What’s interesting about this show, guest curated by Kathleen Forde, is that it seeks to create a continuum between the early experiments of aural and visual relations in the pre-digital era with today’s modern endeavors in a digital world.

This is done by displaying the work of Nam June Paik and Jud Yalkut of the ’60s and Gary Hill’s work of the ’70s alongside those of modern digital artists, such as Stephan Vitiello.

The exhibit also juxtaposes three exhibits of Steina Vasulka – two from the ’70s and one from 1999. This helps to reflect the progress of an artist in relation to the progress of technology, which she uses as a medium.

In “Violin Power,” made between ’70 and ’78, Vasulka took a filmed performance of her playing the violin and processed the images based on the sounds and vibrations of the instrument to distort and abstract the footage.

Her 1999 work, “Trevor,” still employs the concept of altering taped musical performances, only here she takes a performance from musician Trevor Wishart and, using modern technology, is able to digitally warp his words while reworking the visual aspect to create her own rhythmic patterns between seeing and hearing.

Similarly, Nam June Paik and Jud Yalkut’s “Beatles Electroniques” alters and distorts the sound and video from a Beatles concert in a way that plays with our impression of pop culture by taking it out of its common construction and representation.

The visual-arts quartet, D-Fuse, gives us what most resembles a media player’s visualizations. The difference, though, is that its project, “D-Tonate,” takes artists’ abstract videos and combines them with original musical works – mostly techno – to enhance the visual aspect of the piece.

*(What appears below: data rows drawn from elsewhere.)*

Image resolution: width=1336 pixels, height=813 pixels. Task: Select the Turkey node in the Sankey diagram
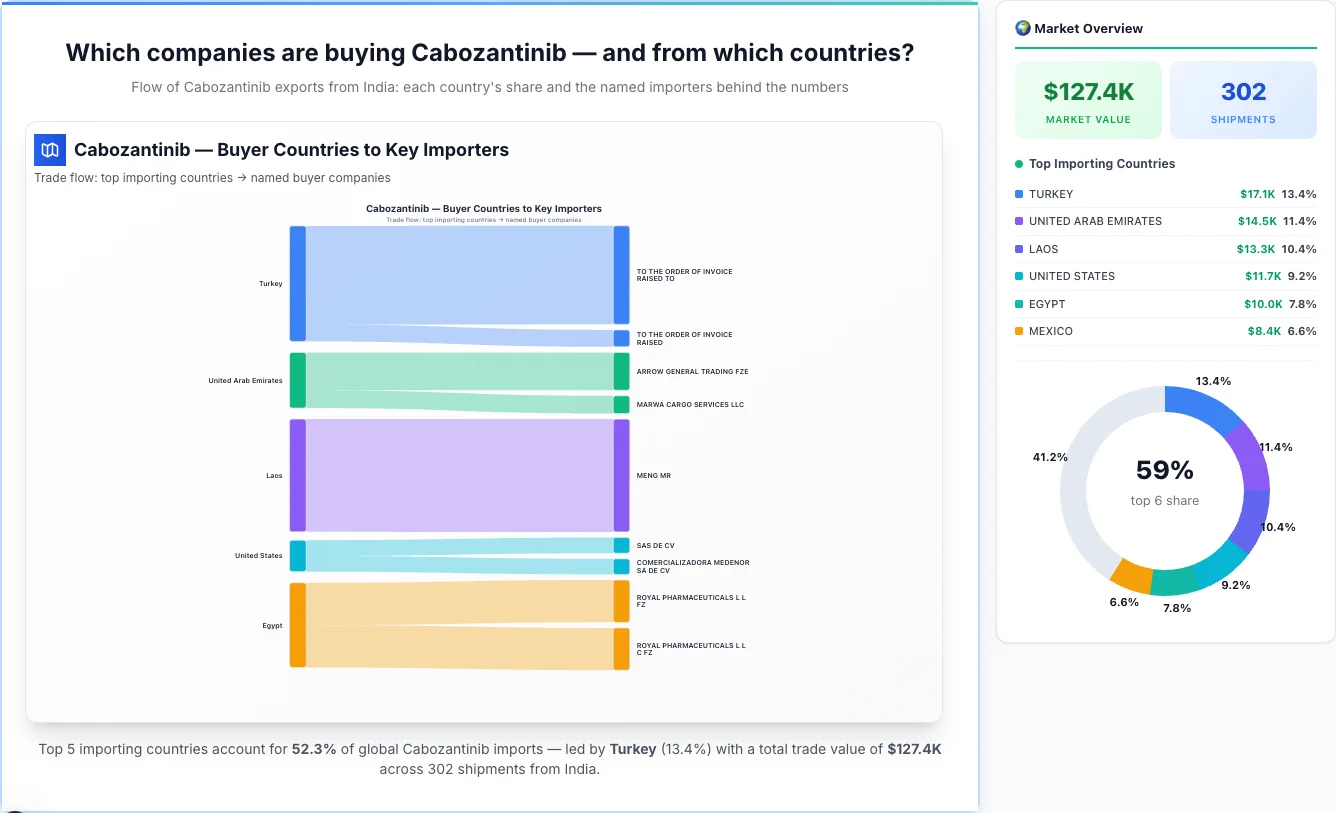pos(296,283)
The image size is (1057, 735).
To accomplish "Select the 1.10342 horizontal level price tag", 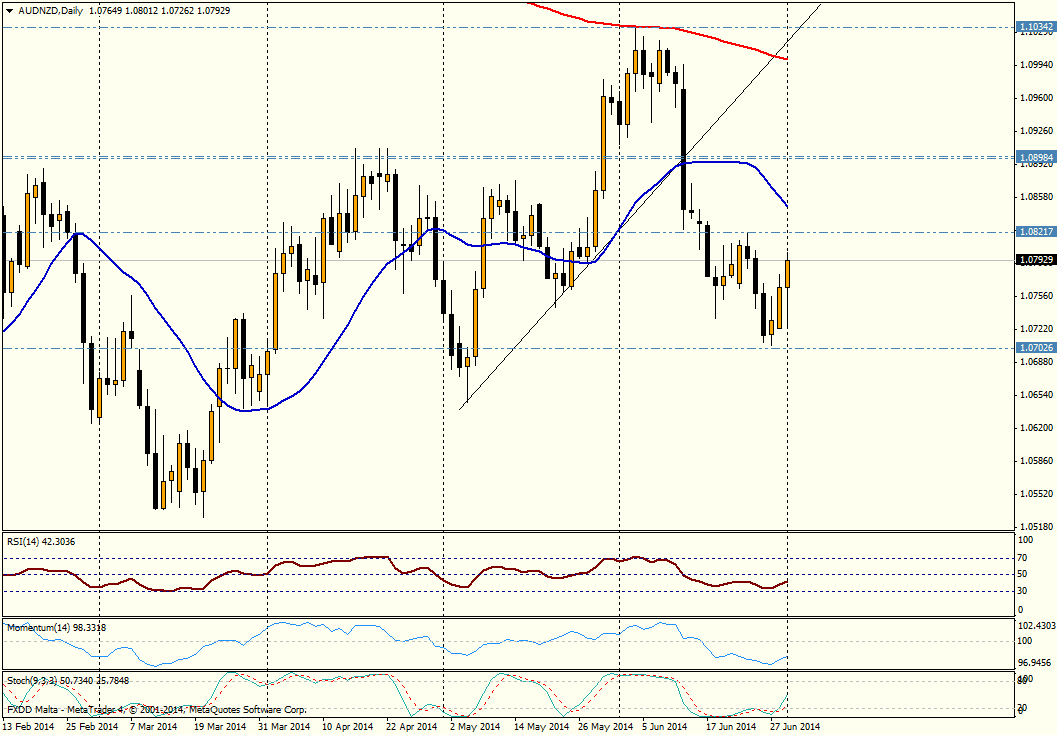I will 1035,27.
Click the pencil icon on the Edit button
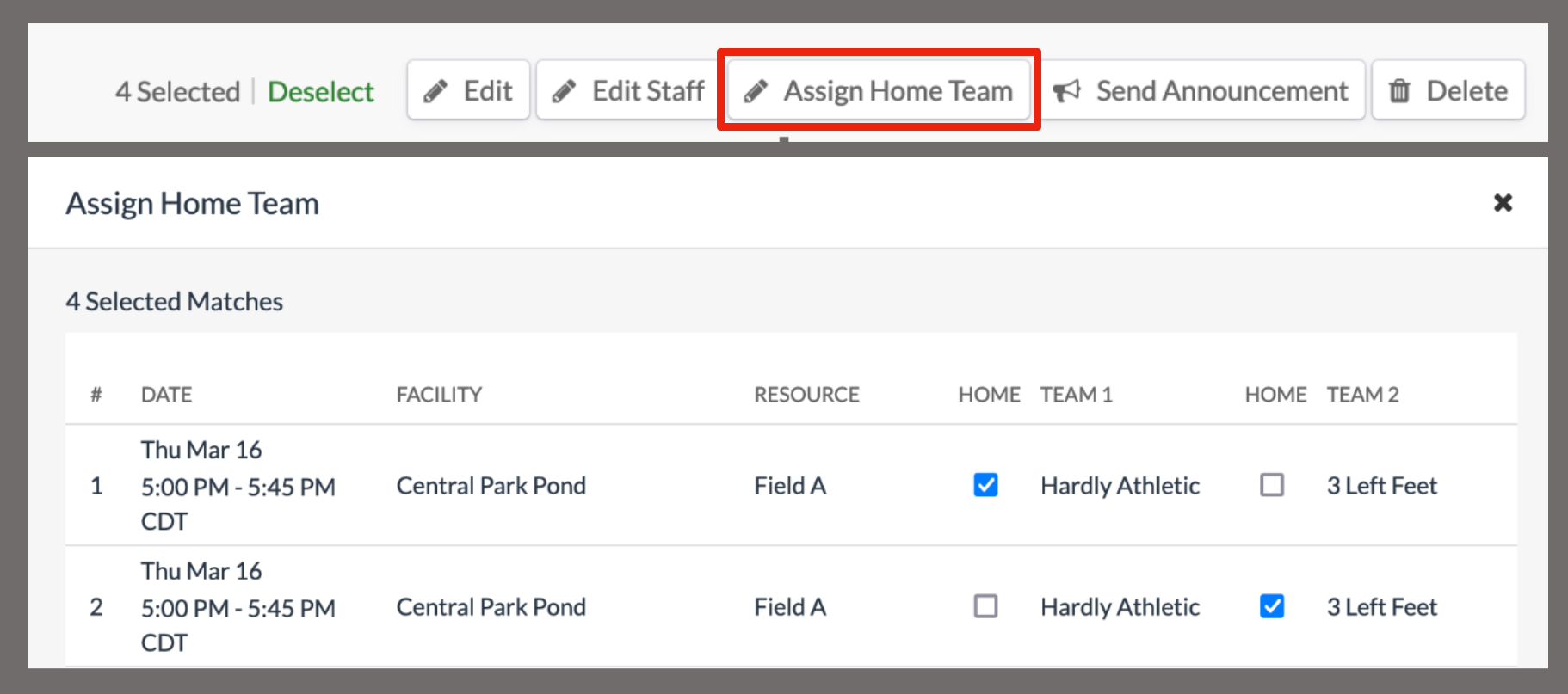The height and width of the screenshot is (694, 1568). click(x=435, y=91)
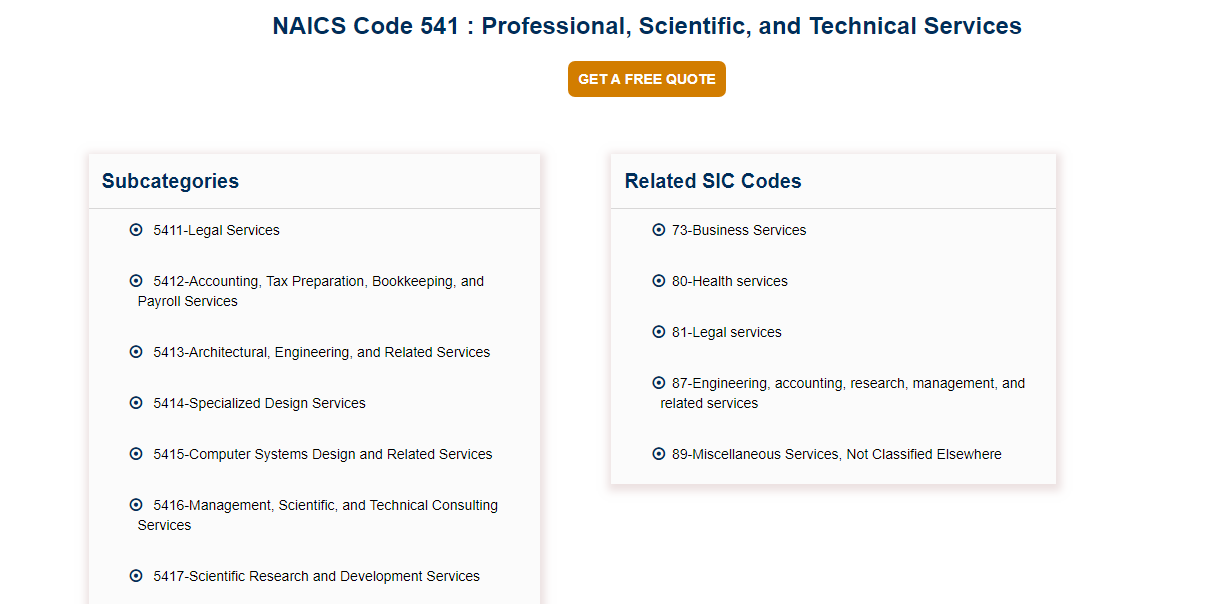Go to 5413-Architectural, Engineering, and Related Services
Viewport: 1221px width, 604px height.
tap(322, 352)
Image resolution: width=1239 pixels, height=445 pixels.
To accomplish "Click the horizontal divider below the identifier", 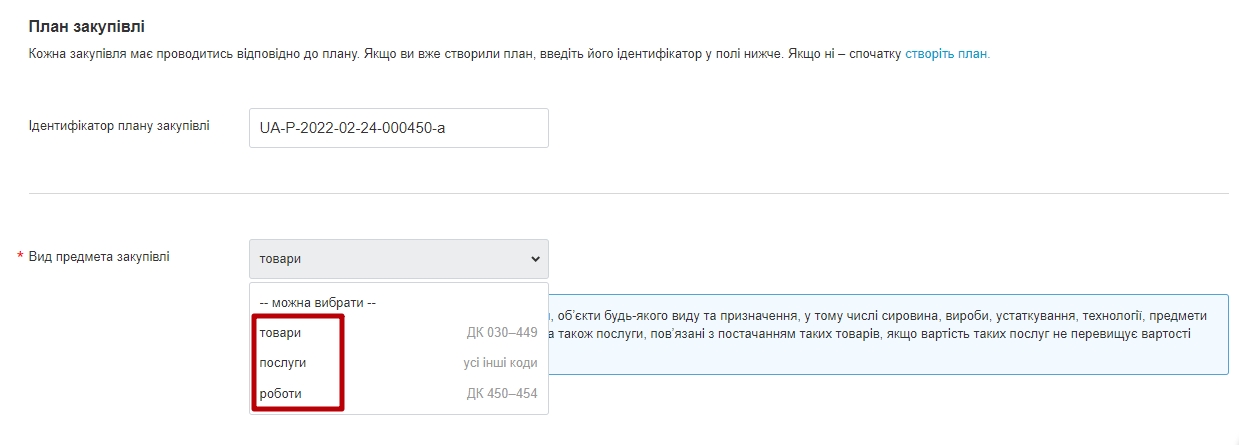I will coord(628,193).
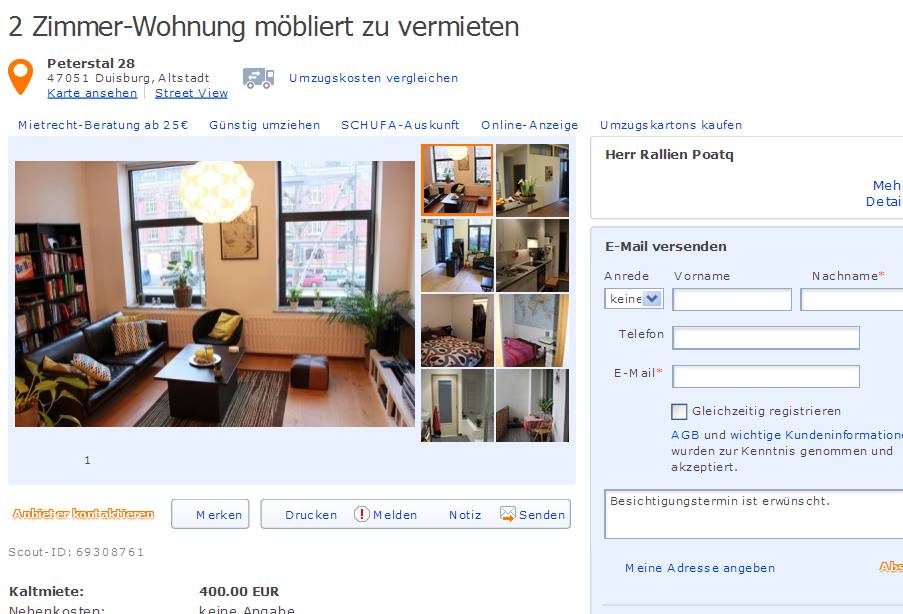Click the Anbieter kontaktieren link
Viewport: 903px width, 614px height.
(x=84, y=514)
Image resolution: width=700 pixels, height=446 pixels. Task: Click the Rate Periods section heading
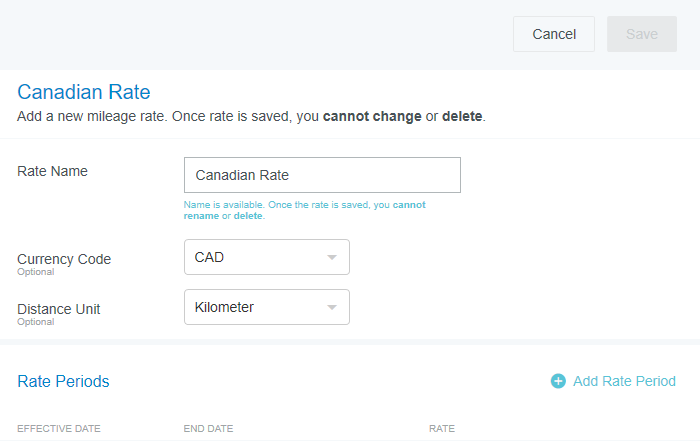click(63, 381)
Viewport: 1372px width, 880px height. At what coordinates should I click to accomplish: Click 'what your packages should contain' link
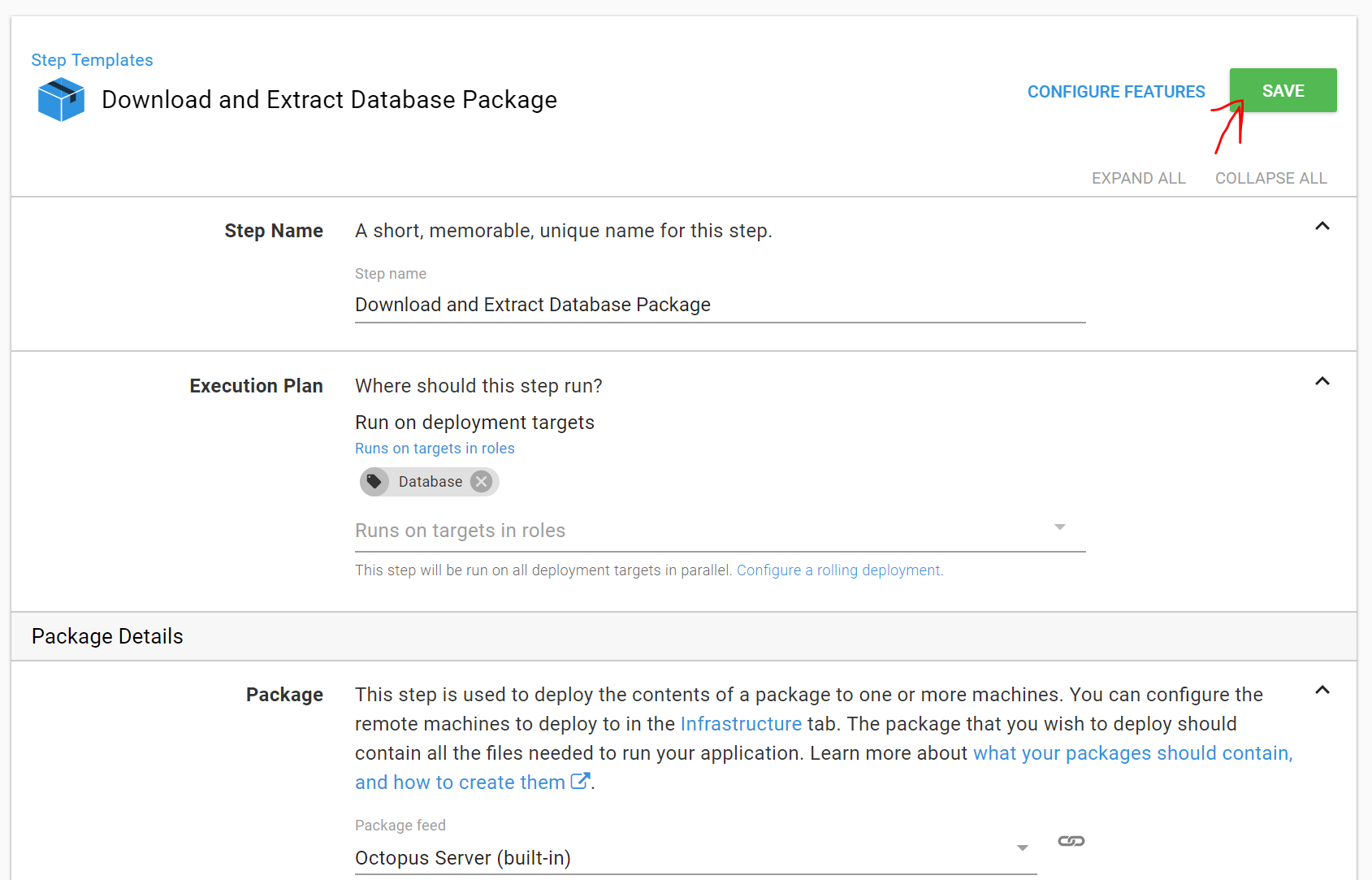pos(1132,753)
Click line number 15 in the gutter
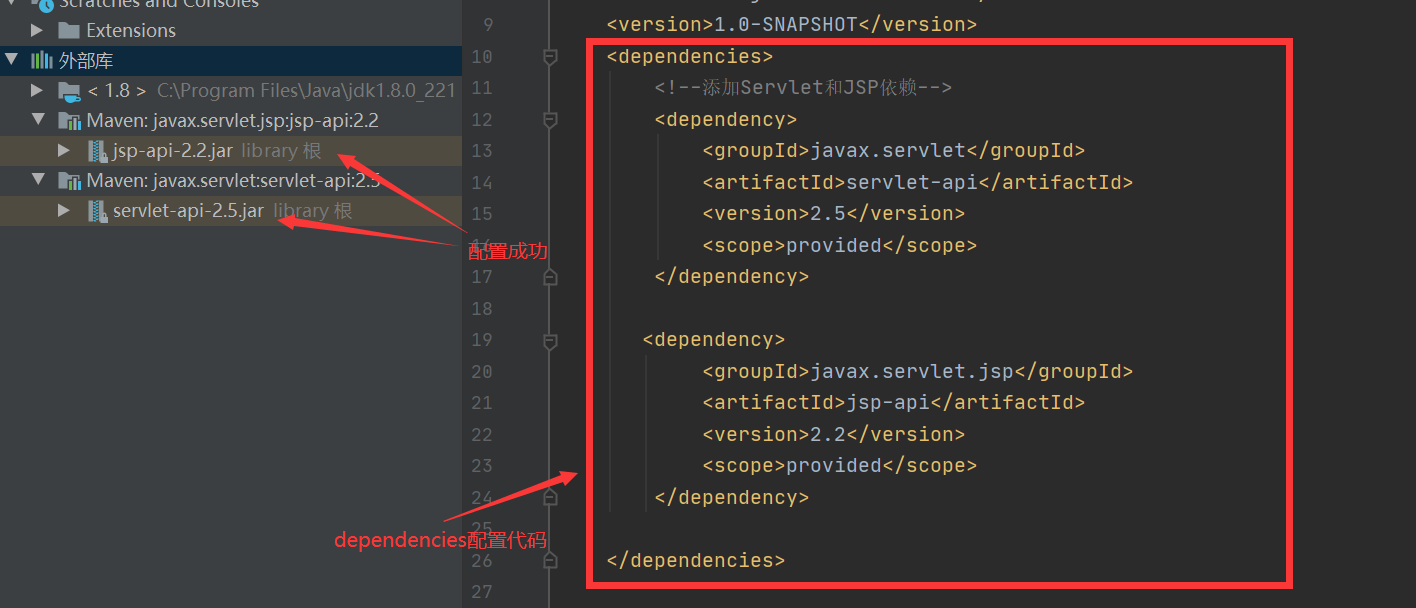Image resolution: width=1416 pixels, height=608 pixels. (481, 213)
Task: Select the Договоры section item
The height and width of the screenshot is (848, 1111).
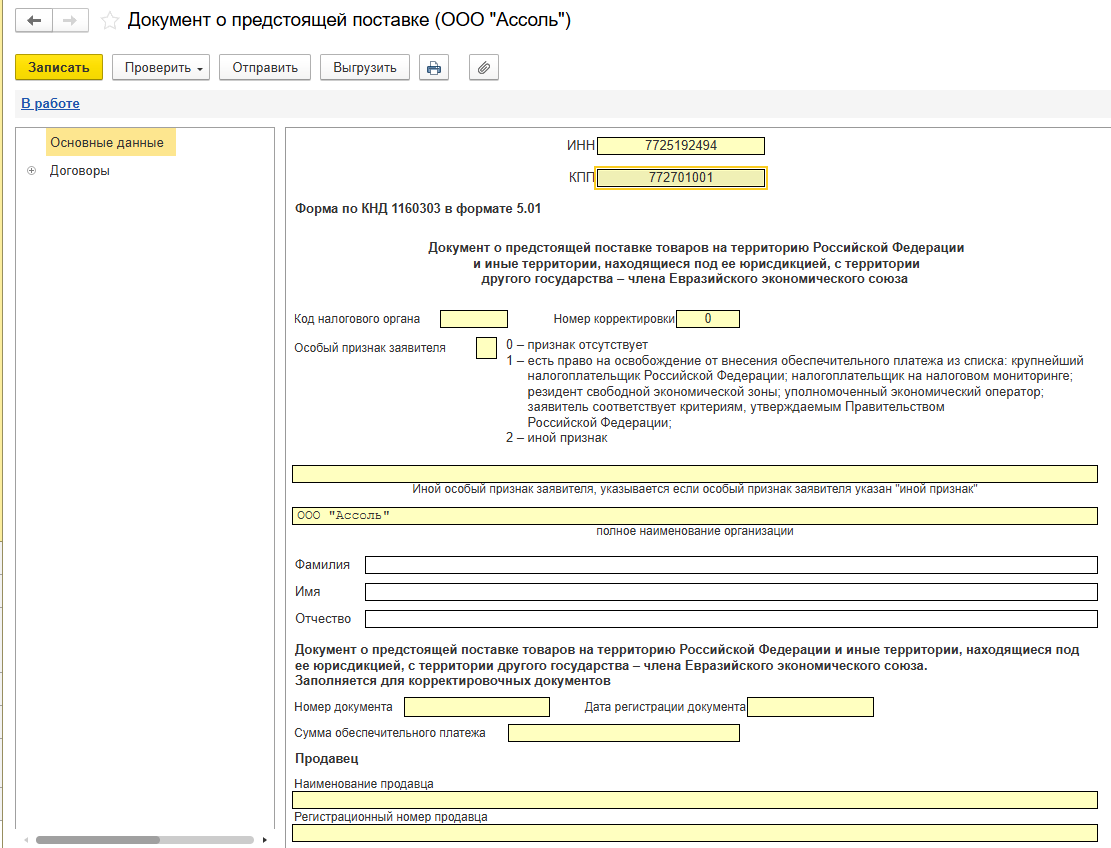Action: (80, 171)
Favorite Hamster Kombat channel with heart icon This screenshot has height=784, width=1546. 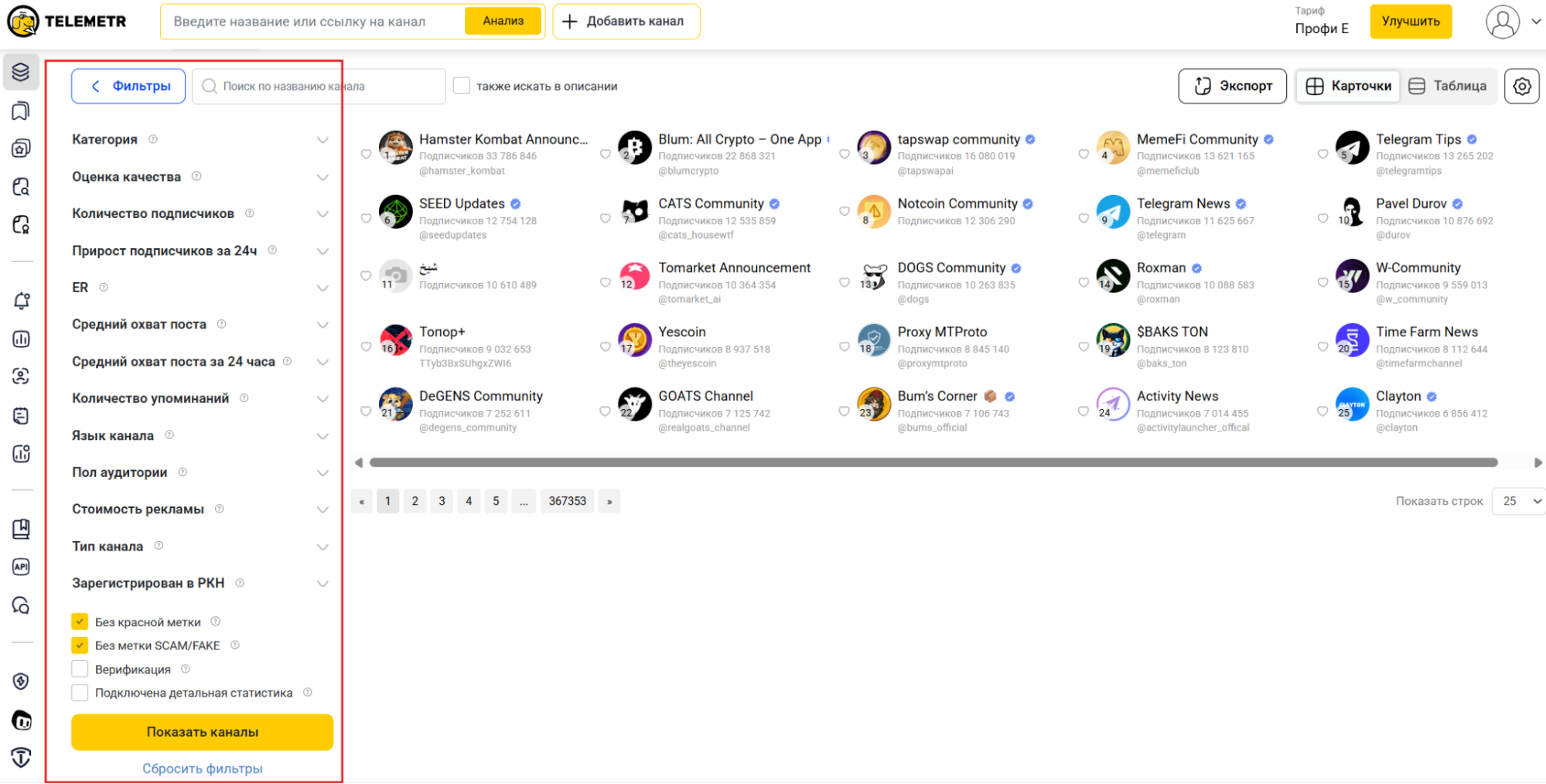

All of these pieces consist of a monitor or screen of some sort as well as headphones which the viewer/listener can use to immerse himself in each respective piece; however, some of the works take a more singular approach.

Jim Campbell’s 2003 “Self-Portrait of Paul [DeMarinis]” uses a sequence of tones of DeMarinis’ voice picked up by a microphone that decodes and interprets the sound into a grid of LED lights, which light up in varying degrees of brightness. The result is an image that resembles DeMarinis’ portrait.

Scott Arford, whose “Static Room” video and audio aspects are both interpreted from the same original static signal, best explains the experience in the exhibits brochure: “Experiencing it is learning how to see with your ears wide open.”